リナ・マリボー男爵令嬢の提案にヨアンナが頷く。

「そうね。あの女狐ならやりそうな事なのかしら。それではそこからメスを入れて行こうかしら」


「待ってください。リナ様の言われている事に間違いはないと思うのですが、アントワネットはそれも織り込み済みでは無いでしょうか。カール・ポワトーに罪を押し付けて逃げる位の事は容易に想像がつきます。

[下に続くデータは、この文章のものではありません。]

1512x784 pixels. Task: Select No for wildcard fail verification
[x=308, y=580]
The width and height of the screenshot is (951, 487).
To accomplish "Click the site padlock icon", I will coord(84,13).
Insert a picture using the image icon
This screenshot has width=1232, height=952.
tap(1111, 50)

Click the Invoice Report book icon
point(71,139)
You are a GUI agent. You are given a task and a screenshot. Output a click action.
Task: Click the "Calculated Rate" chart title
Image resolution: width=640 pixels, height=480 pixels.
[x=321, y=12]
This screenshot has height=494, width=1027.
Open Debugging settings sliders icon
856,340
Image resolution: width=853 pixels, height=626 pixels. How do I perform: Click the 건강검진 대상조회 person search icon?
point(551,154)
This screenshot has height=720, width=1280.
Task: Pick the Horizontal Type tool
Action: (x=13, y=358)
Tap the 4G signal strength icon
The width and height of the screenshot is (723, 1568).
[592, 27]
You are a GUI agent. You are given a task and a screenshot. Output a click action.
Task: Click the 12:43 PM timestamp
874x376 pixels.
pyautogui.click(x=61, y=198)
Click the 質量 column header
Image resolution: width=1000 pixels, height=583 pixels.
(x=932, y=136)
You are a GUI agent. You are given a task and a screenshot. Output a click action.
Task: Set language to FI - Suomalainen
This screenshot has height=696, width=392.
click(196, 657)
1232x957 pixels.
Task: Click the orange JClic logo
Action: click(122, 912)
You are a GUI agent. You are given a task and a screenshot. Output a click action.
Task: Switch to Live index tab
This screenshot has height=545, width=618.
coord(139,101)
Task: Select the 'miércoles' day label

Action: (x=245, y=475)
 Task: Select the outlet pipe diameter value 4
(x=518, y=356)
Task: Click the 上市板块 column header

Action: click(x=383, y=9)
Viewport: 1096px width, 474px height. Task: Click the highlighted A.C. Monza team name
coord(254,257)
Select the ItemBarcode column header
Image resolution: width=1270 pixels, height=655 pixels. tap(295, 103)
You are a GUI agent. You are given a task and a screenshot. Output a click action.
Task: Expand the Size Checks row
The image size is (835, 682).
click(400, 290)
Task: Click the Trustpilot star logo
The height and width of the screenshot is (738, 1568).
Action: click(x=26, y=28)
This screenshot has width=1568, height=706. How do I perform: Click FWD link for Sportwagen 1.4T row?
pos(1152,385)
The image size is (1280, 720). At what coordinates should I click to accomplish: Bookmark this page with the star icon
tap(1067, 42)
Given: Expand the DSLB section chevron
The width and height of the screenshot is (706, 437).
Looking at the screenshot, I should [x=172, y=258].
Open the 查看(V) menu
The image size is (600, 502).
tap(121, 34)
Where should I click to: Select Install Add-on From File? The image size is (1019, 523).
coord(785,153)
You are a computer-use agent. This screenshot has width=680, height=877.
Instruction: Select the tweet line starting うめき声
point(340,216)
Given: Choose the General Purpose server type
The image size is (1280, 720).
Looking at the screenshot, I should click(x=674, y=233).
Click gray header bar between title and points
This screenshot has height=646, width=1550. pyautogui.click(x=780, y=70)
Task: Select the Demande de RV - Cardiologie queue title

それにそのスキャンダルはポワトー大司祭の追い落としにも使えるのでシェブリ伯爵家はどちらに転んでも漁夫の利を得られる立場ではないかと思います」

 なんとなくアントワネットの考えそうなことは解る。


「多分その通りなのだわ。ポワトー伯爵家を潰すのは良いのだけれどシェブリ伯爵家に利するのは癪なのだわ」

「さすがはセイラね。やはり同族の事は良く判るのかしら」

「同族って何なんですか!」

「陰と陽で見た目は違うけれどあなたはアントワネットと同じ匂いがするのだわ」

「違いと言えばアントワネットはあなたほど迂闊ではない事かしら」

 二人とも良い奴なんだけれど悪役令嬢だけあって口の悪さは腹が立つ。それとも私に対しては特に辛辣なのが。